Two segments individually pass, cascaded topology fails jitter budget
Likely cause: PDV tails compound across hops; schedule phases misalign; oversubscription occurs at the junction hop only when end-to-end traffic mixes.
Quick check: decompose latency by hop (residence tail per switch/port) and verify class mapping + gate phase consistency across segments.
Fix: align gate schedules end-to-end, add admission limits, and reserve bandwidth/guard bands for trigger/control across every hop.
Pass criteria: E2E PDV P99.9 ≤ X µs and each hop residence tail P99.9 ≤ X µs over Y minutes (full load).
VLAN/QoS configured, but trigger traffic still queues behind video
Likely cause: wrong PCP/DSCP mapping, ingress classification not applied, shared egress queue, or head-of-line blocking.
Quick check: capture packets to confirm markings, then verify switch ingress→egress queue mapping and per-queue counters during bursts.
Fix: correct class mapping tables, dedicate an egress queue/window for trigger/control, and apply shaping to video to protect deterministic queues.
Pass criteria: trigger/control queue occupancy ≤ X% and trigger latency distribution is unchanged when video load increases to peak (Y minutes).
Thermal change increases jitter—PLL/clock tree or PHY edge rate?
Likely cause: clock drift/PLL wander under thermal gradient, temperature-driven equalization changes, or link retraining events shifting delay.
Quick check: correlate jitter/skew tails with temperature (sensor logs) and link events; validate holdover drift vs temperature over a controlled soak.
Fix: harden clock distribution (clean reference, isolation), add thermal guard bands, and reduce aggressive retraining/retune behaviors on deterministic links.
Pass criteria: trigger jitter and capture skew P99.9 ≤ X µs across Tmin..Tmax after Y-minute soak; no retrain events during acceptance run.
Sync recovers after drop, then flaps—retry storm or bad holdover criteria?
Likely cause: overly aggressive lock thresholds, missing hysteresis, repeated role changes, or management/traffic bursts destabilizing the time loop.
Quick check: count lock/unlock events, role changes, and offset sawtooth amplitude; correlate flaps with traffic bursts and recovery timers.
Fix: add hysteresis and backoff, stabilize master selection, isolate management traffic, and gate recovery actions on measured offset/holdover quality.
Pass criteria: re-lock ≤ X seconds after a drop and ≤ X flap events per 24 hours; offset stays within ±X ns during steady state.

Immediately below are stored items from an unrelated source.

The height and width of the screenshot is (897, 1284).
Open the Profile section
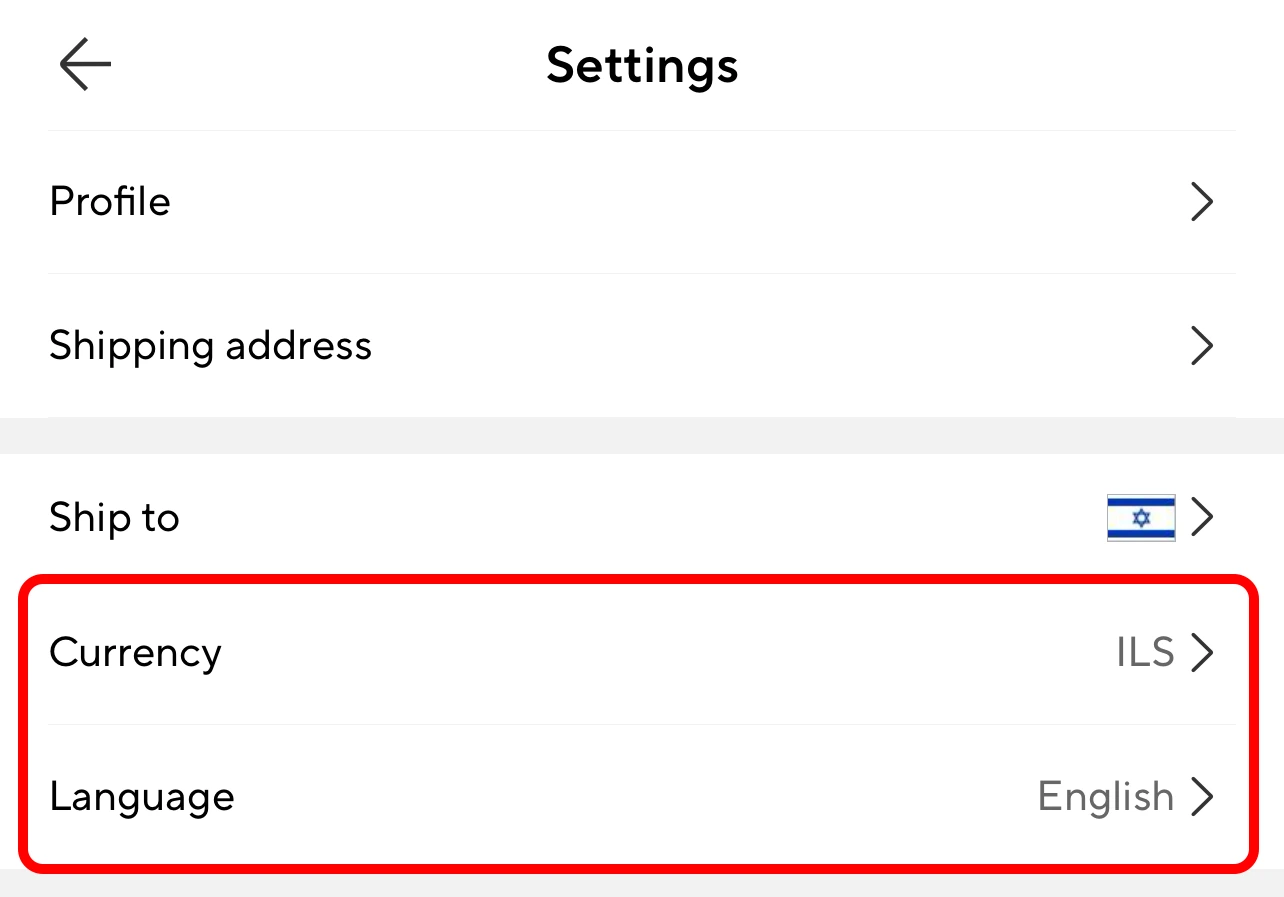[640, 201]
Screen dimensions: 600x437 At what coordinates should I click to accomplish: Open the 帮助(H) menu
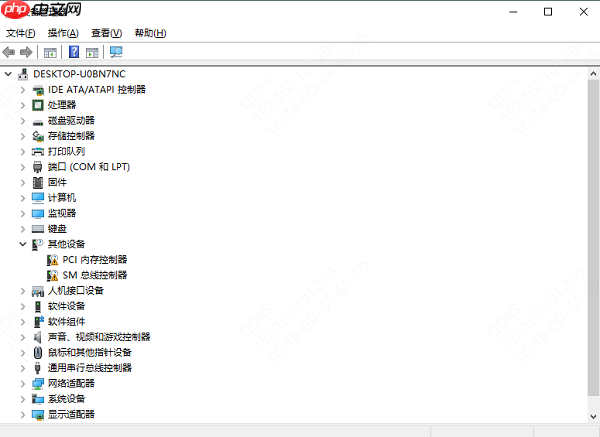pyautogui.click(x=150, y=33)
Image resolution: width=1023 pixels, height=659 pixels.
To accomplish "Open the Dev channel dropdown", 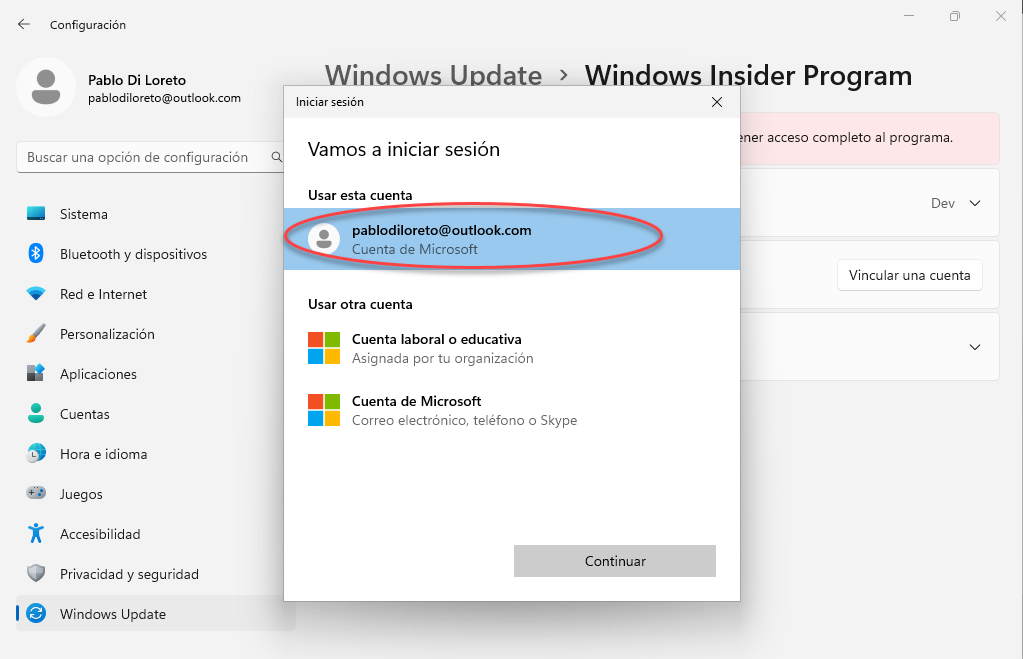I will point(956,203).
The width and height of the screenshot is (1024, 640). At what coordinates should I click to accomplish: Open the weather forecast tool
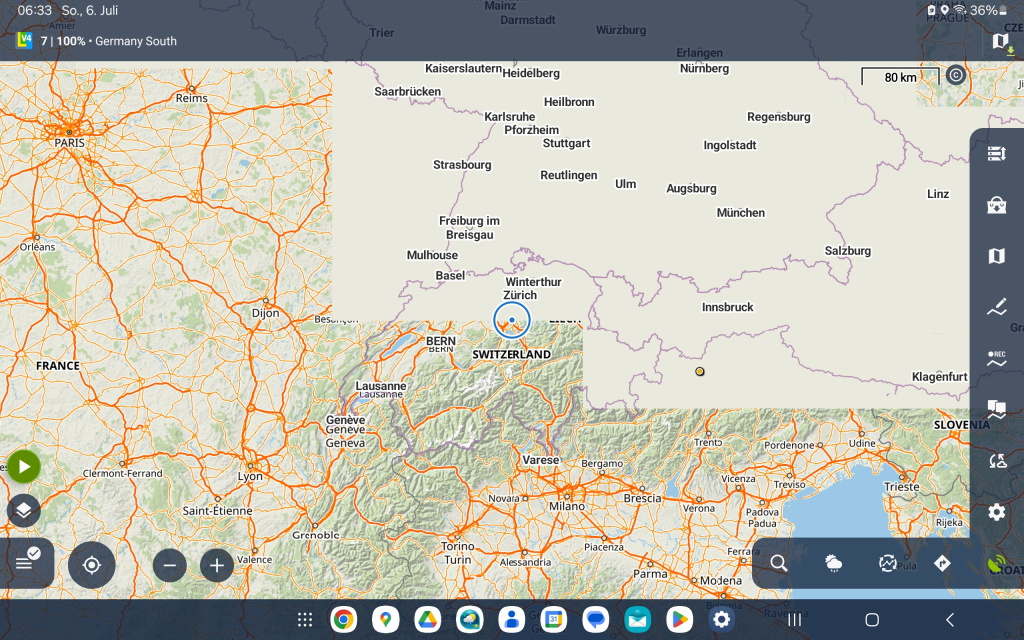pyautogui.click(x=833, y=564)
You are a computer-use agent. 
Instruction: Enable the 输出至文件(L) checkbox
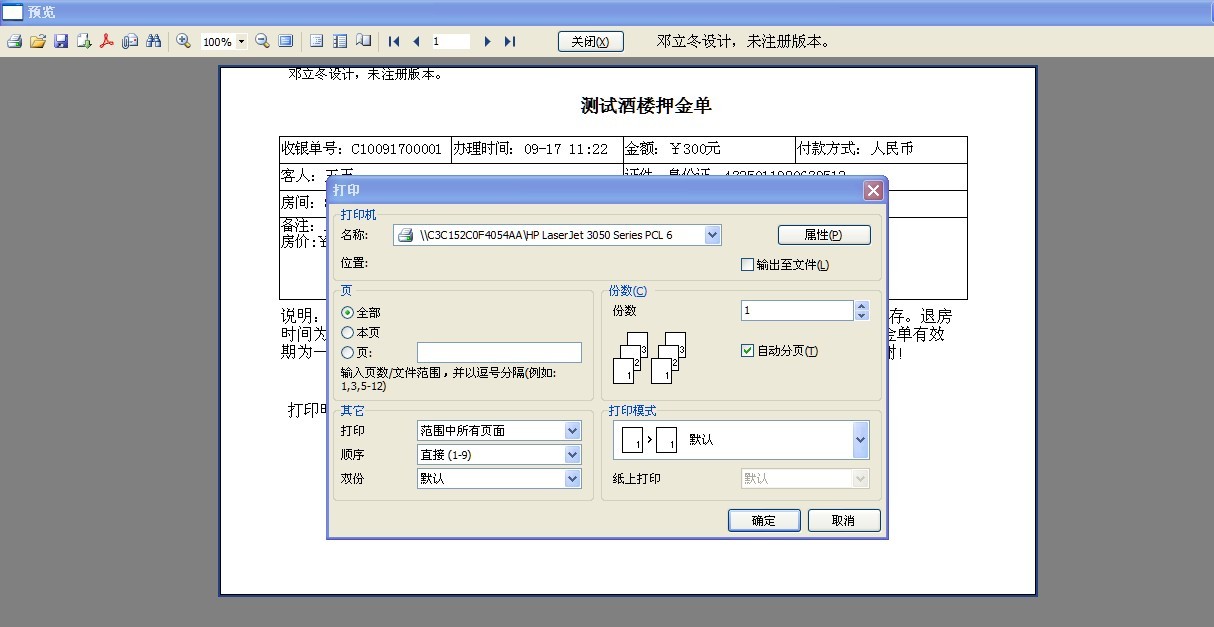pos(746,264)
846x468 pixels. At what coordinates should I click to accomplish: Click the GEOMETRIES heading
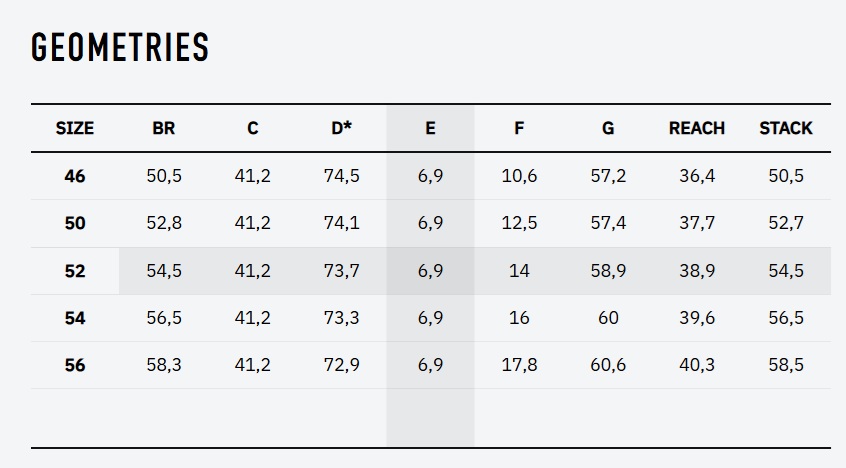pos(120,48)
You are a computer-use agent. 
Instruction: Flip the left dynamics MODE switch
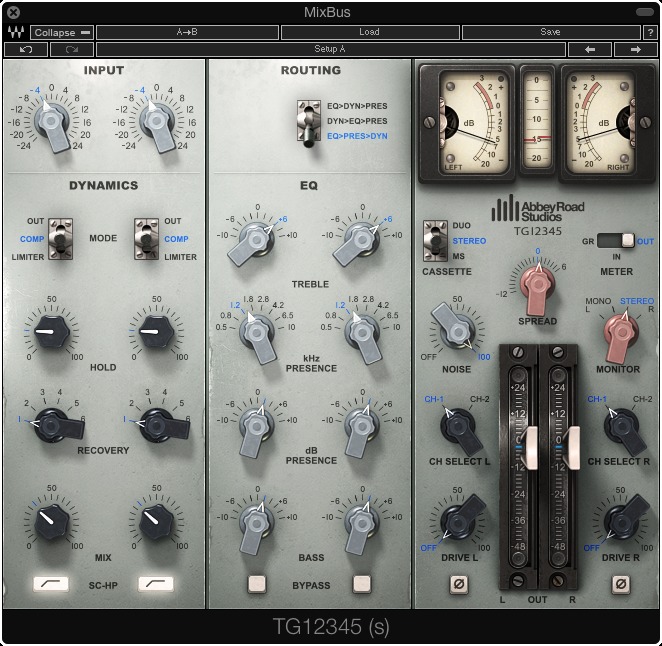60,239
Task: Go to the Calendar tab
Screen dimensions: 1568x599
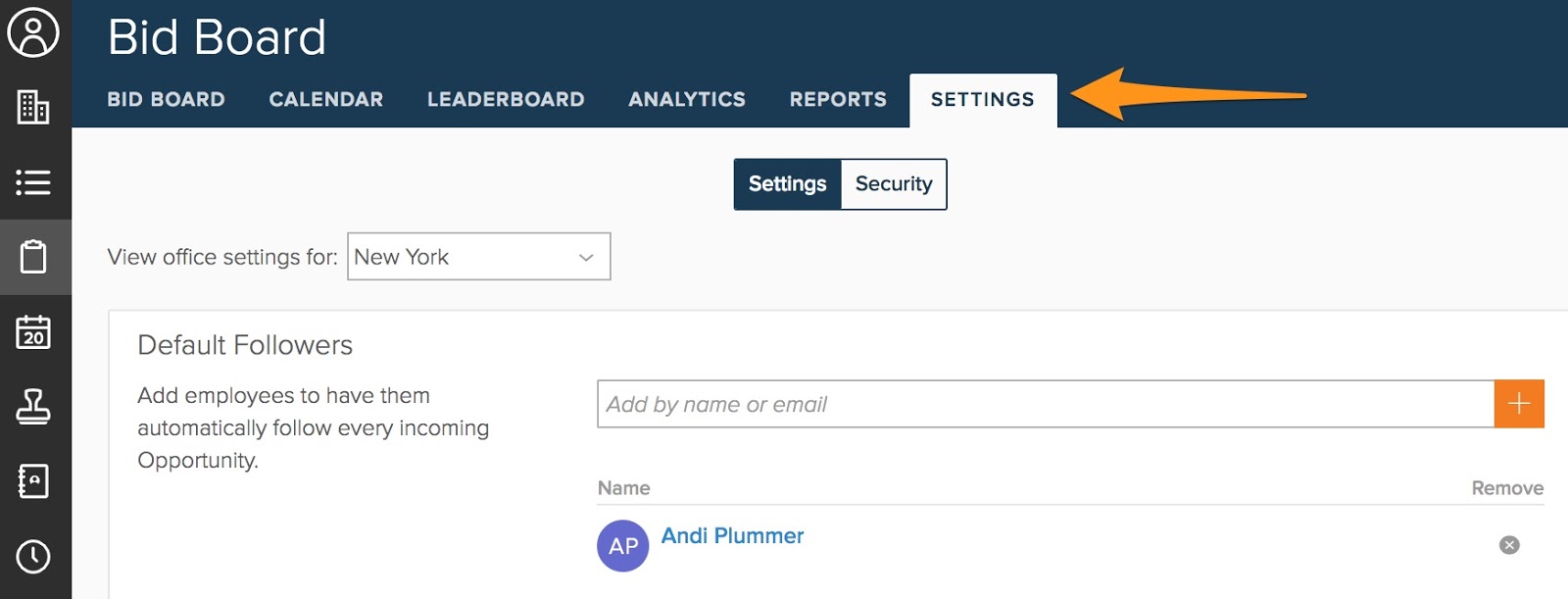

Field failures with “no errors” counters—what black-box fields are missing?
Likely cause: insufficient observability; the failure is a tail event (jitter/PDV spike) not captured by simple error counters.
Quick check: confirm logging includes (time, offset, PDV percentiles, per-hop residence proxy, queue watermark, CPU/ISR tails, temp/power events).
Fix: add a black-box schema with threshold-triggered snapshots and version fields; enable per-class counters and queue/watermark telemetry.
Pass criteria: every incident has a complete record set (timestamp + versions + offset + PDV P99.9 + queue watermark + CRC/drops + temp/power) enabling root-cause within X iterations.
Measurement rule: prioritize P99/P99.9 tails for jitter/skew/PDV and keep the same time window (Y minutes) across test runs.